Elena war hocherfreut darüber, dass Marcus sich dazu entschieden hatte, Medizin zu studieren, aber es brach ihr das Herz, dass er nun von zu Hause fortgehen würde. Marcus’ Abwesenheit würde in ihrem Herzen und in ihrem Leben eine riesige Leere hinterlassen, sie war jedoch fest entschlossen, sich ihren Kummer nicht anmerken zu lassen. Sie lächelte, wenn er von seinen Plänen erzählte, und ermutigte ihn, seine Träume zu verwirklichen.
Lyle sah Elena beinahe so oft, wie er sich mit Marcus traf, und sie freute sich genauso sehr wie ihr Sohn auf Lyles Besuche. Von ihrem Leben zu Hause erzählte sie kaum etwas, doch er vermutete, dass es nicht gerade leichter wurde. Marcus wohnte immer noch bei seinen Großeltern, und Lyle war dankbar dafür, dass Elena Dominic und Maria bei sich zu Hause hatte. Nur ihre Arbeit im Krankenhaus ermöglichte es ihr, zeitweise der seelischen Grausamkeit, die sie von Aldo zu erdulden hatte, zu entfliehen.

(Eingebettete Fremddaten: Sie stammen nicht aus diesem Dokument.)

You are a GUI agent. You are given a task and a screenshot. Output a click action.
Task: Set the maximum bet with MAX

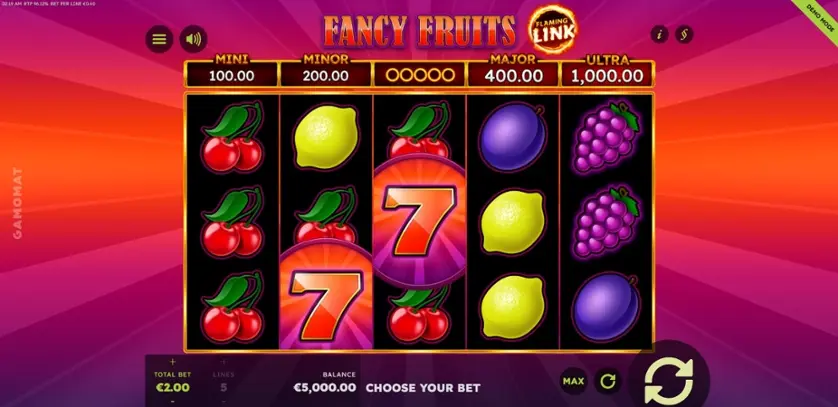(573, 381)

Aldo wurde, wenn das überhaupt möglich war, noch verdrießlicher. Er quälte Elena, wann immer er konnte. Es behagte ihm nicht, dass ihre Arbeit ihr Spaß zu machen schien, er war überzeugt davon, dass ihre einzige Freude die im Krankenhaus mit Lyle verbrachte Zeit war. Es ärgerte ihn auch, wenn sie im Haus ihrer Eltern Zeit mit Marcus verbrachte. Doch auch wenn sie bei ihm zu Hause blieb, war er missmutig oder er beachtete sie gar nicht. Lud man ihn zu Familientreffen ein, weigerte er sich, mitzukommen. Schließlich fragte Elena ihn gar nicht mehr, aber auch das war falsch. Was immer sie machte, war falsch.
Aldos Verdrießlichkeit machte sich auch in seiner äußeren Erscheinung bemerkbar. Er war so ungepflegt, dass Elena inzwischen froh war, dass er das Haus nicht mehr verließ. Selbst für den Garten oder für die Hühner brachte er kein Interesse auf, Elena musste sich um alles allein kümmern. Es gab Momente, in denen sie so unglücklich war, dass sie sich wünschte, sie hätte Aldo auf der Farm gelassen.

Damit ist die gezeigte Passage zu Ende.